* [WHAT YOU HAVE TO DO]
Please output the entries verbatim, from the line containing "Given: Toggle auto scale with the A button" through the last entry, including both of those lines. Leave the pictures out.

* [DATASET EXCERPTS]
* START *

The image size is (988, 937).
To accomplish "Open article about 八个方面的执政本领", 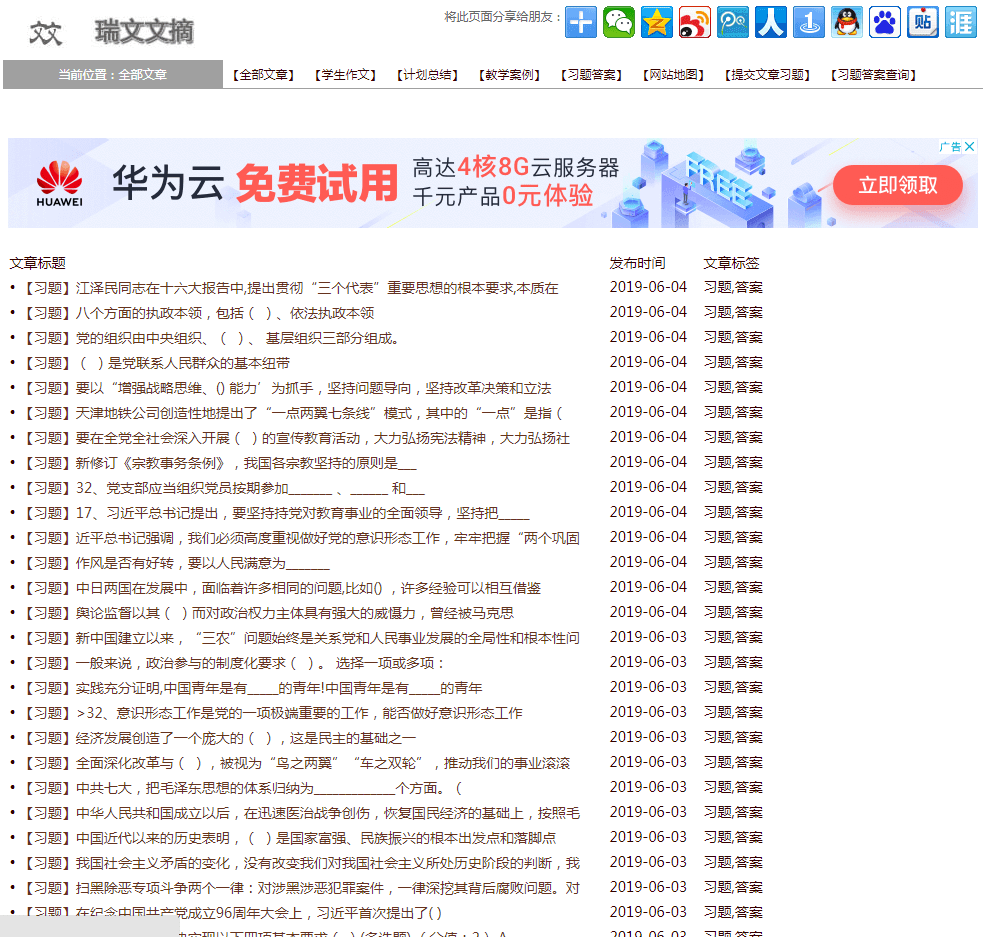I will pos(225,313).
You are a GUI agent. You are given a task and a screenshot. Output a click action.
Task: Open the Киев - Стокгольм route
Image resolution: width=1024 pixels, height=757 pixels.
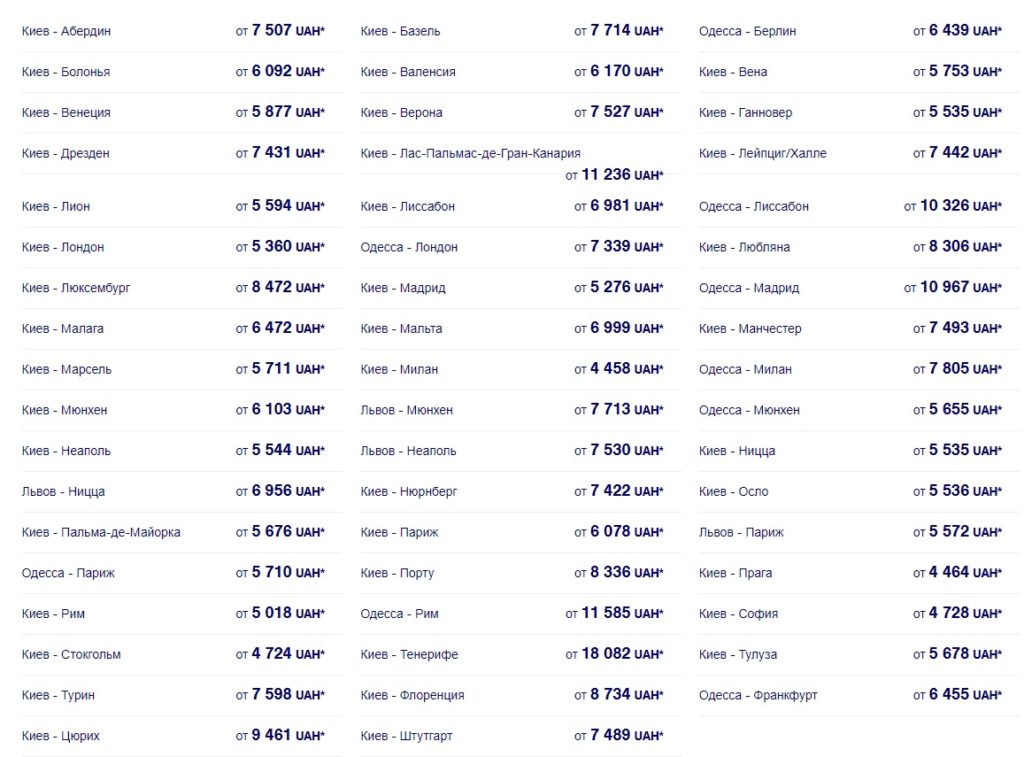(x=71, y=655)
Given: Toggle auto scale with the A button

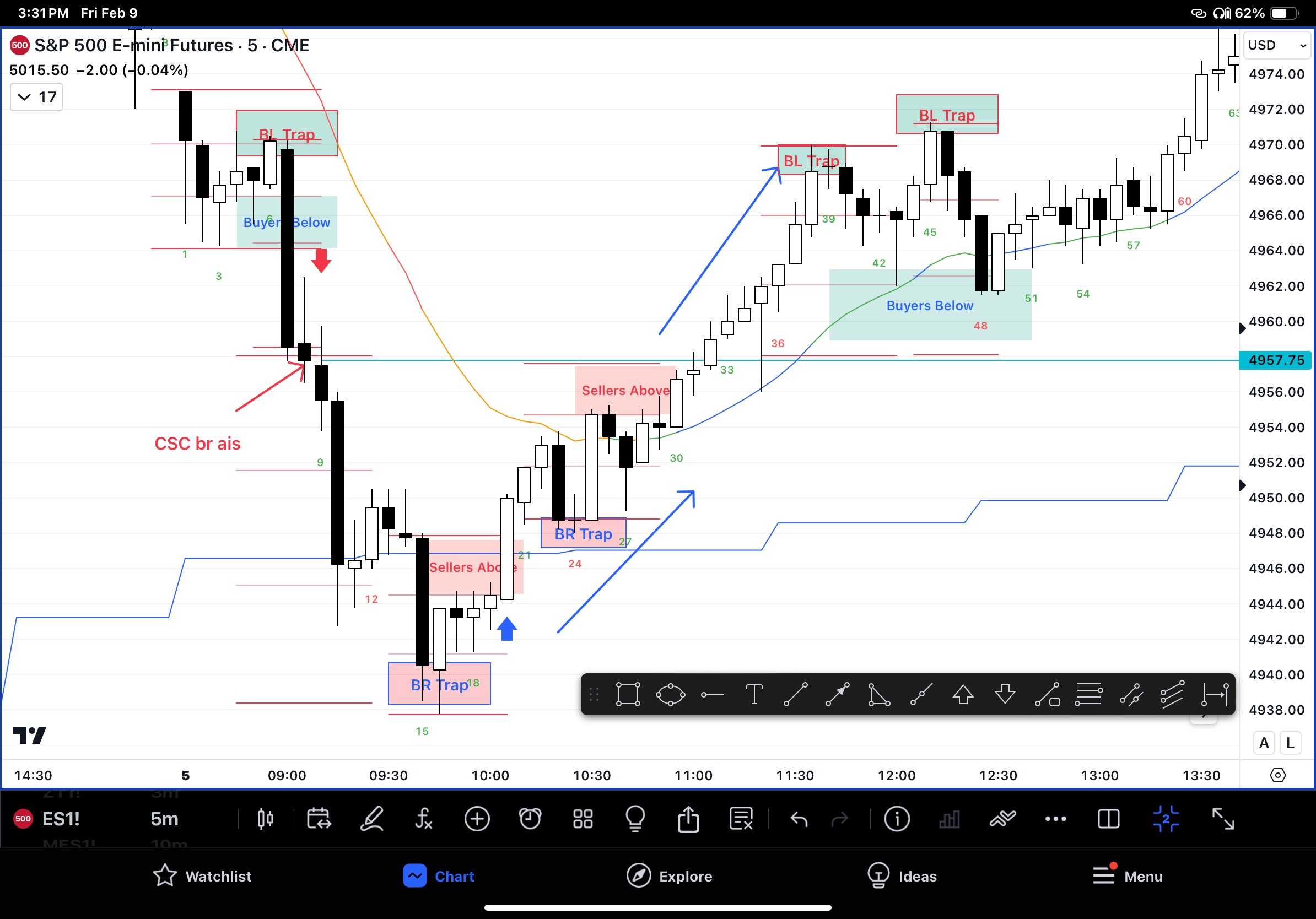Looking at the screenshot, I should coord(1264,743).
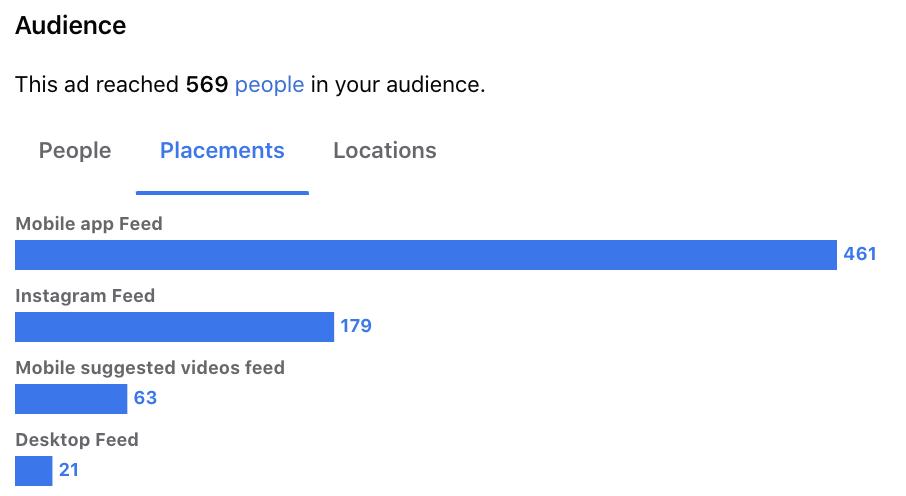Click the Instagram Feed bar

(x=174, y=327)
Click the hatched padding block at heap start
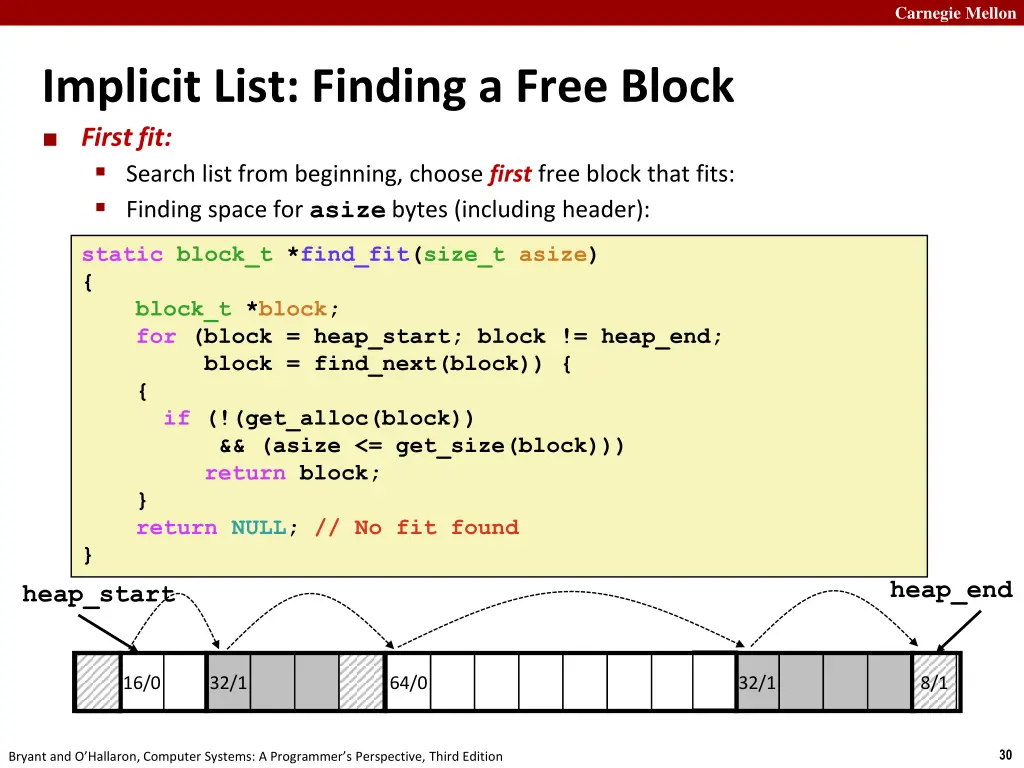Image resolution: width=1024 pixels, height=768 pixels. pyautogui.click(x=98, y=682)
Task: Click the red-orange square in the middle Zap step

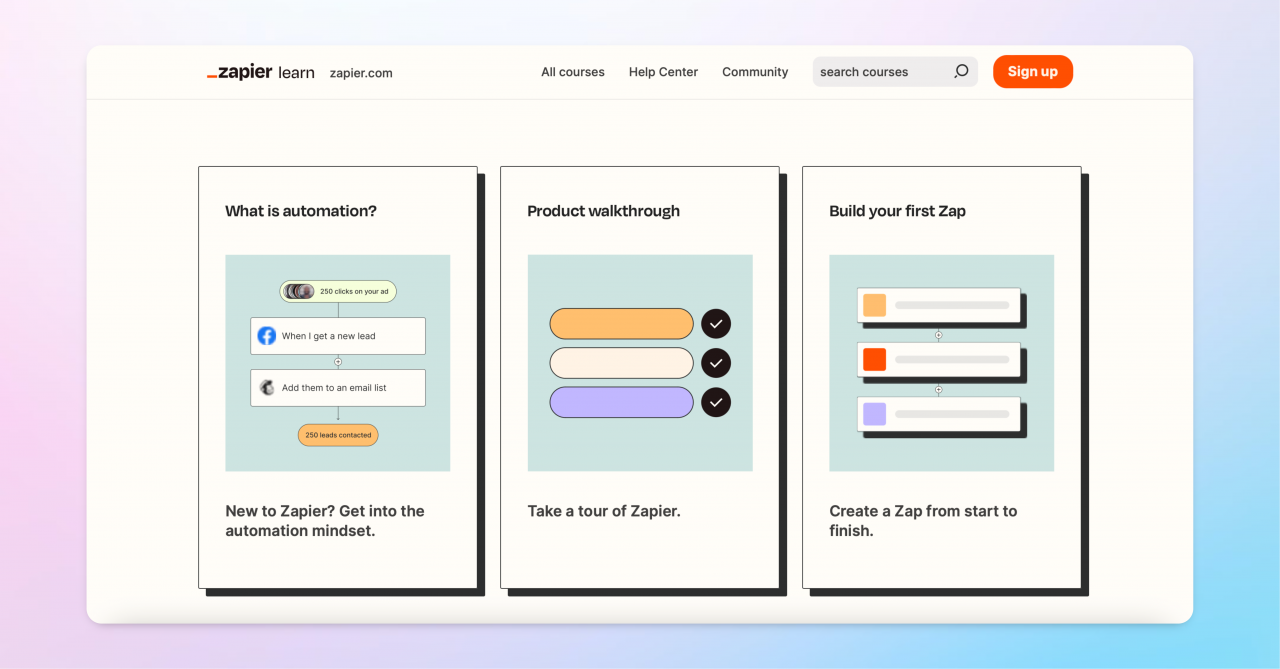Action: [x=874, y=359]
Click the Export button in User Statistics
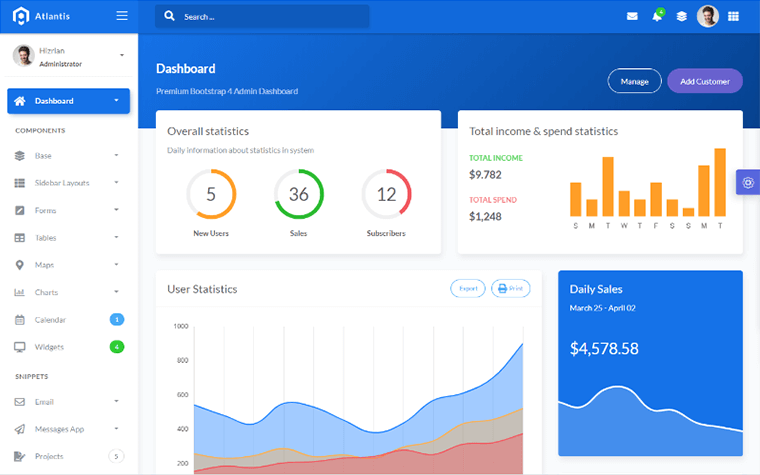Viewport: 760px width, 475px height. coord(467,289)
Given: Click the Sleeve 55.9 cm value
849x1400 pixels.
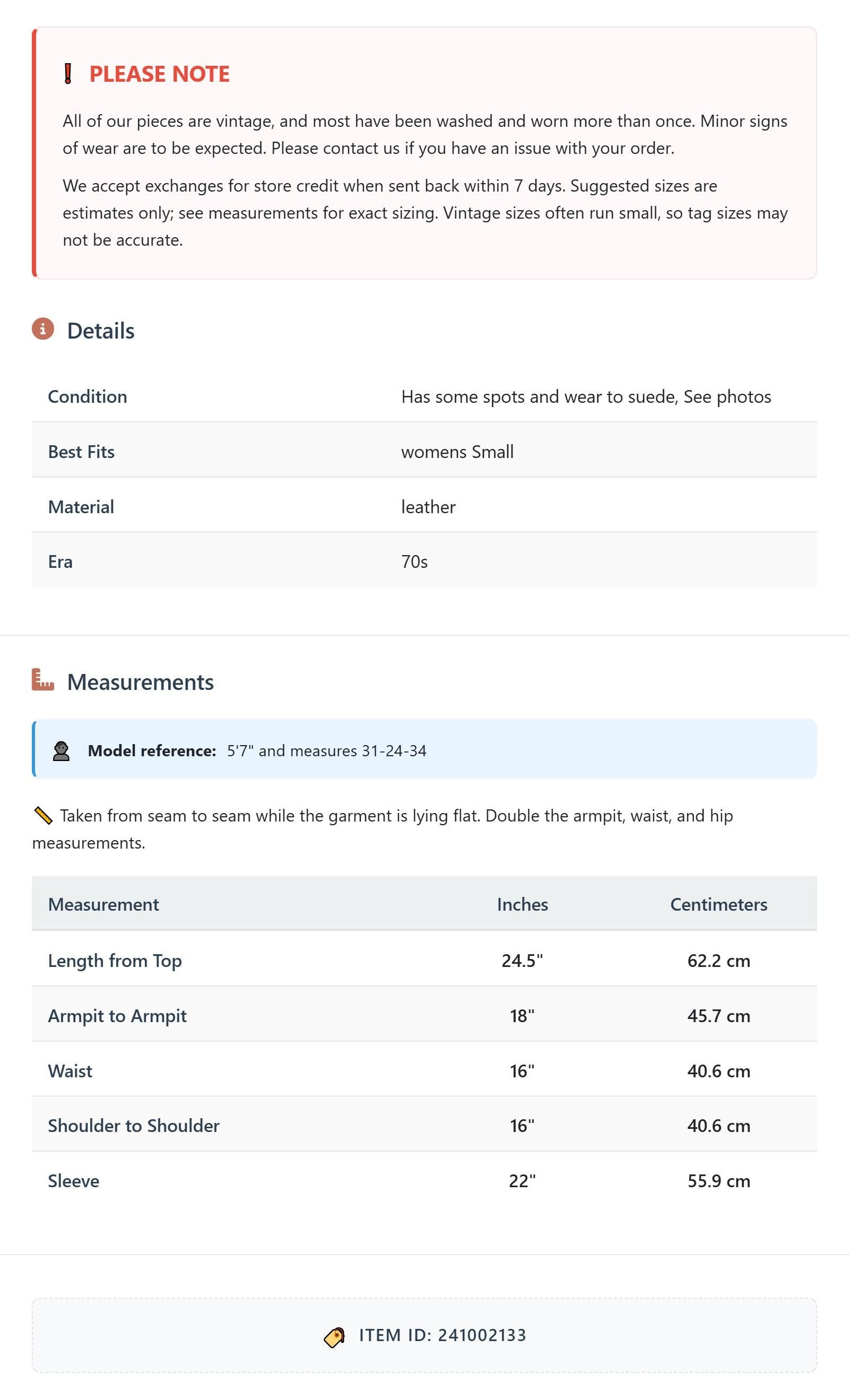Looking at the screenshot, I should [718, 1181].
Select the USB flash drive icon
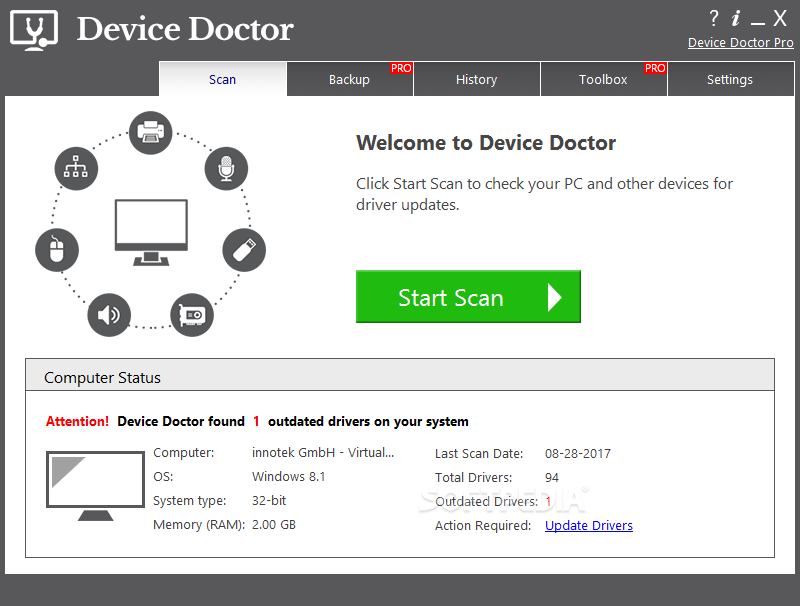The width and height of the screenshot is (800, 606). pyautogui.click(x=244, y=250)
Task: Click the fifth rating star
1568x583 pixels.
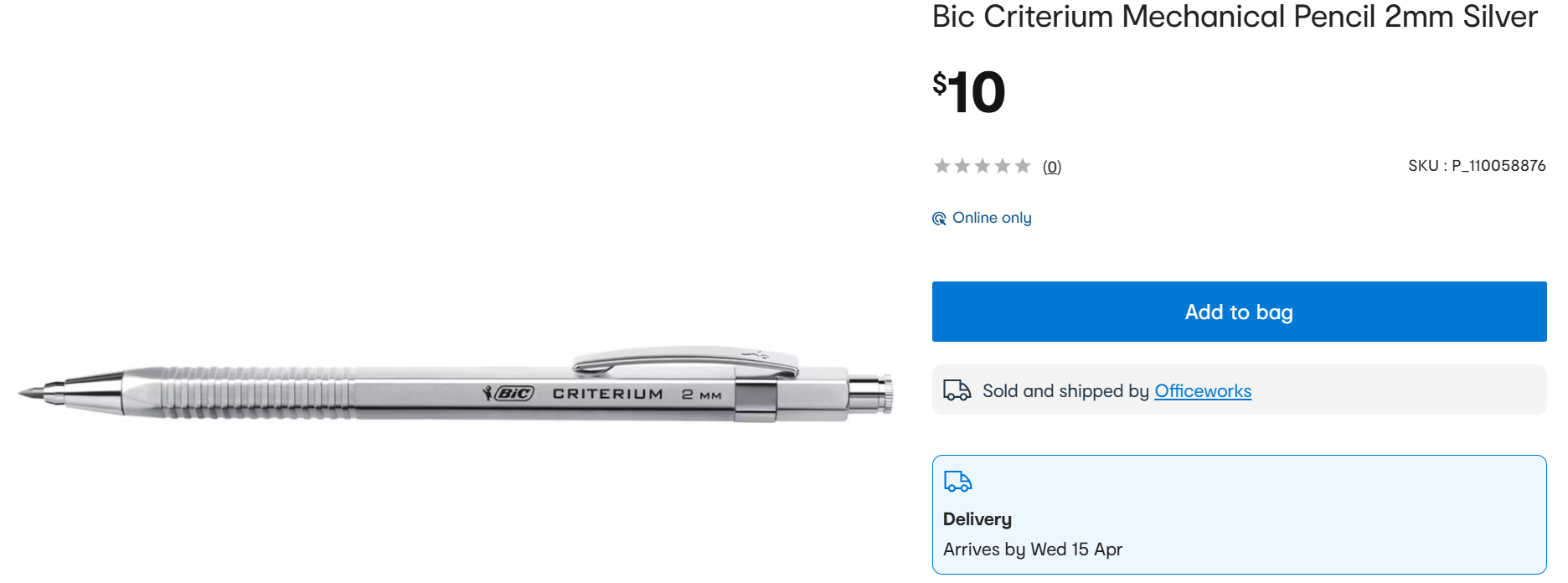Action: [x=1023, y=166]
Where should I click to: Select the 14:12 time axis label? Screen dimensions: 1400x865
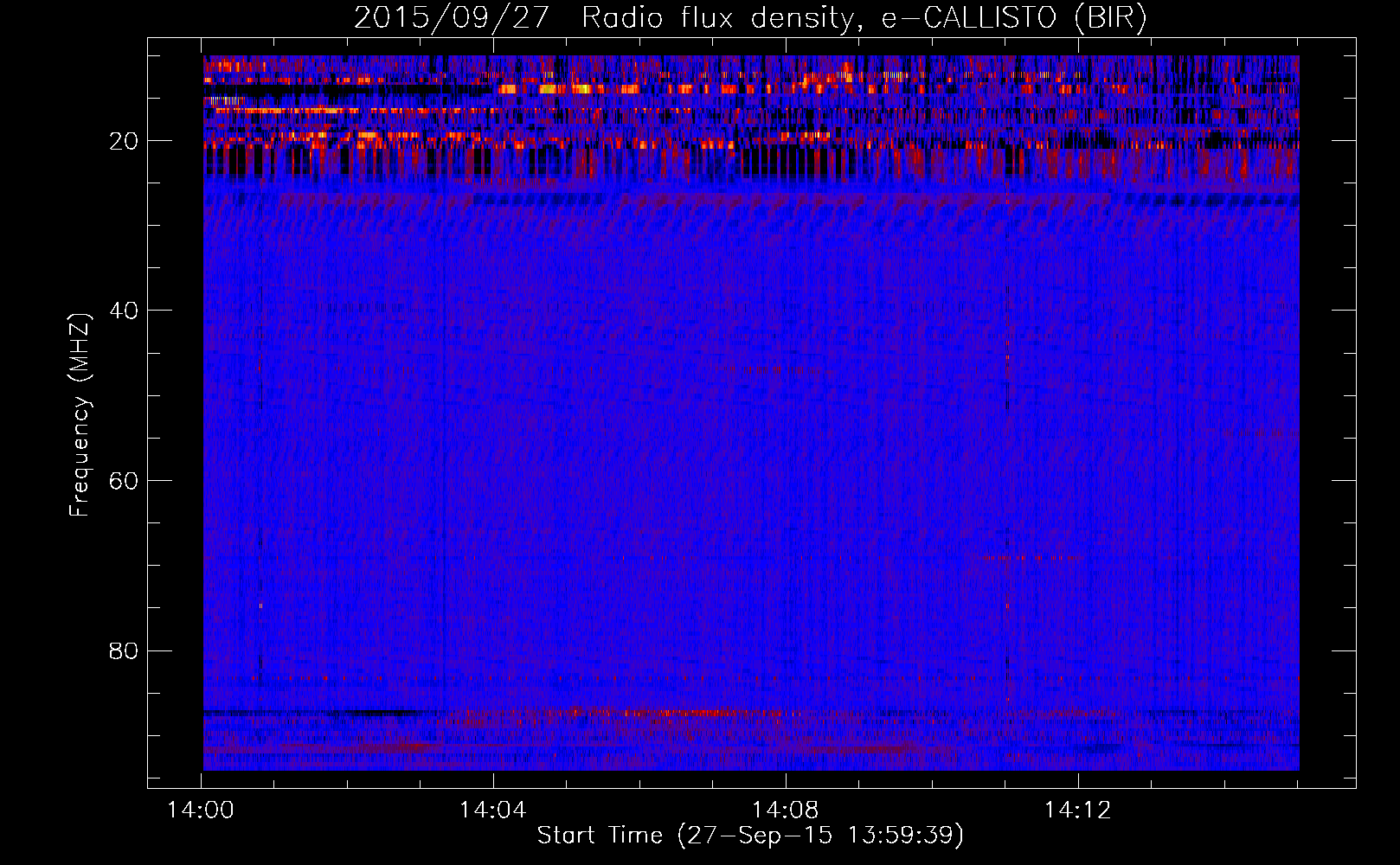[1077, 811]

* END *

* [COMPLETE RESPONSE]
Given: Toggle auto scale with the A button

Looking at the screenshot, I should coord(1264,743).
Click the Instagram Feed bar

(x=174, y=327)
Click the hatched padding block at heap start
Image resolution: width=1024 pixels, height=768 pixels. pyautogui.click(x=98, y=682)
Task: Click the red-orange square in the middle Zap step

Action: [x=874, y=359]
Click the Export button in User Statistics
Viewport: 760px width, 475px height. coord(467,289)
Given: Click the Sleeve 55.9 cm value
849x1400 pixels.
Looking at the screenshot, I should [718, 1181].
Select the USB flash drive icon
The width and height of the screenshot is (800, 606). pyautogui.click(x=244, y=250)
Task: Click the fifth rating star
1568x583 pixels.
Action: [x=1023, y=166]
Where should I click to: Select the 14:12 time axis label? Screen dimensions: 1400x865
[1077, 811]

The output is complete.